_WORK TO COMPLETE_
Transcribe exactly the lines that fall between the one holding "605x726 pixels." and the one holding "Viewport: 1200px width, 655px height.", inclusive, from the entries below.

Recorded data:

○ ○ ○ ○ ○ ○ ○

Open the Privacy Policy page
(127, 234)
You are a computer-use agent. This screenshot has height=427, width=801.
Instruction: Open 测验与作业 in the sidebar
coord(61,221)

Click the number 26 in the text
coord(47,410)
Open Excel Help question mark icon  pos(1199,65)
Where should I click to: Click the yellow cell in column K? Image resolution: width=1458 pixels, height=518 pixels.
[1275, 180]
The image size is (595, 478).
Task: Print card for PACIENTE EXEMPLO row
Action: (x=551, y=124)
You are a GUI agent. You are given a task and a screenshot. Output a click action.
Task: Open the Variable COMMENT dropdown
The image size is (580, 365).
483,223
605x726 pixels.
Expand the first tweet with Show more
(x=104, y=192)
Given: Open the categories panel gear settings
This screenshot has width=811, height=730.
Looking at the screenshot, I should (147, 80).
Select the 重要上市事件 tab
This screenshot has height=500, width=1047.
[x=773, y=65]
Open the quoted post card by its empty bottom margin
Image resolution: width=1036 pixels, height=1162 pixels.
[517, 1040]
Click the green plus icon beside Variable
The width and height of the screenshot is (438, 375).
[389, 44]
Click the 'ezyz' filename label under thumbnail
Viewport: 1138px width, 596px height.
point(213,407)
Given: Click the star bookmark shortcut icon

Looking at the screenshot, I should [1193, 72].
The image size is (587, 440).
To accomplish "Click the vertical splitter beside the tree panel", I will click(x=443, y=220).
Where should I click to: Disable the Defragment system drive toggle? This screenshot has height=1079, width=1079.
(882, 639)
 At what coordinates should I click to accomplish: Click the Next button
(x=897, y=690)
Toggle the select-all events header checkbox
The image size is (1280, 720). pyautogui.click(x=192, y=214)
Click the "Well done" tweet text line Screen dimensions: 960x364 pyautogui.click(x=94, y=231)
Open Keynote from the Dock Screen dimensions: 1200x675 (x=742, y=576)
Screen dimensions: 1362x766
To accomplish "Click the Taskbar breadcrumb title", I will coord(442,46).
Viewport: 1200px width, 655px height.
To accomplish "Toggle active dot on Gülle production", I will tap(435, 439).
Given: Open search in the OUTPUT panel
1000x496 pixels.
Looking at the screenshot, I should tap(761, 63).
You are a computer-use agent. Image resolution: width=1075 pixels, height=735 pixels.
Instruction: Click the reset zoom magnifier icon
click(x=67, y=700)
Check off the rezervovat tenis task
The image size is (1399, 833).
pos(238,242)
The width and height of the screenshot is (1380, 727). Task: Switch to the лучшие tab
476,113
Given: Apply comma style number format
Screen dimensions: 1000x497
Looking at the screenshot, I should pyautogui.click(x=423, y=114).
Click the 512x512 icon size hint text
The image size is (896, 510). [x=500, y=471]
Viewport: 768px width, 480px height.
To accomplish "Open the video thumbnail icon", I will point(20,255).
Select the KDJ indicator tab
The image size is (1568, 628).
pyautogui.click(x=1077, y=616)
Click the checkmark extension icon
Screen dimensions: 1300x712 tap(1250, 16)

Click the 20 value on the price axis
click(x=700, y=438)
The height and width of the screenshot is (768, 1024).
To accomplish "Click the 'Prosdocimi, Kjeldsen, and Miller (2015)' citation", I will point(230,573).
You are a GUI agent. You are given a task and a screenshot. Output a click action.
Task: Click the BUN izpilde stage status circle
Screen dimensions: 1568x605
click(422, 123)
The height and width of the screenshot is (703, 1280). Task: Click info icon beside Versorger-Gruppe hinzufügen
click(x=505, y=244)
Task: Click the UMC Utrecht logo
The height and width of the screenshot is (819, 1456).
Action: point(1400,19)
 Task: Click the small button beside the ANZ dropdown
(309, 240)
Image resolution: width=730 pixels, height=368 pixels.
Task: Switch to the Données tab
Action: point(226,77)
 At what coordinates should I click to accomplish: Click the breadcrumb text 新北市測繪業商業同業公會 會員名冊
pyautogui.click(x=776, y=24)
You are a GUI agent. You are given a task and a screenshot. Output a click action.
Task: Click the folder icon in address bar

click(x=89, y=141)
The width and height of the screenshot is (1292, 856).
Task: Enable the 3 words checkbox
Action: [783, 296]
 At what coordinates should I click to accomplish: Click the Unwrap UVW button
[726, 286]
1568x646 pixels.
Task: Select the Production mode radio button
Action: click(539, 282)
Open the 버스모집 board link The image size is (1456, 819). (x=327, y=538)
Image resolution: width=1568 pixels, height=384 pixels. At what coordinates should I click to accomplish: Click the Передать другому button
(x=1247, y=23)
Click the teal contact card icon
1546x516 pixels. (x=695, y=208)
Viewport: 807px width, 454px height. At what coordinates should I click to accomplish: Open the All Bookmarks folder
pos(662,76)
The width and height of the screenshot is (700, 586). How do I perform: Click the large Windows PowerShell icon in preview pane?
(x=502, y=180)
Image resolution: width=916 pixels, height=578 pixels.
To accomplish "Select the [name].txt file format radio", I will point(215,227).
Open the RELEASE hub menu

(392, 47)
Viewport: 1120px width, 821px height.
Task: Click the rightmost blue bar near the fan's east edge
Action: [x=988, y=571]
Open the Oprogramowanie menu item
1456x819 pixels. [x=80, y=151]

○ ○ ○ ○ ○ ○ ○

_EXERCISE RESPONSE_
605x726 pixels.
Expand the first tweet with Show more
(x=104, y=192)
Given: Open the categories panel gear settings
This screenshot has width=811, height=730.
Looking at the screenshot, I should (147, 80).
Select the 重要上市事件 tab
This screenshot has height=500, width=1047.
[x=773, y=65]
Open the quoted post card by its empty bottom margin
Image resolution: width=1036 pixels, height=1162 pixels.
[517, 1040]
Click the green plus icon beside Variable
The width and height of the screenshot is (438, 375).
[389, 44]
Click the 'ezyz' filename label under thumbnail
Viewport: 1138px width, 596px height.
point(213,407)
Given: Click the star bookmark shortcut icon

Looking at the screenshot, I should [1193, 72].
The image size is (587, 440).
To accomplish "Click the vertical splitter beside the tree panel", I will click(x=443, y=220).
Where should I click to: Disable the Defragment system drive toggle? This screenshot has height=1079, width=1079.
(882, 639)
 At what coordinates should I click to accomplish: Click the Next button
(x=897, y=690)
Toggle the select-all events header checkbox
The image size is (1280, 720). pyautogui.click(x=192, y=214)
Click the "Well done" tweet text line Screen dimensions: 960x364 pyautogui.click(x=94, y=231)
Open Keynote from the Dock Screen dimensions: 1200x675 (x=742, y=576)
Screen dimensions: 1362x766
To accomplish "Click the Taskbar breadcrumb title", I will coord(442,46).
Viewport: 1200px width, 655px height.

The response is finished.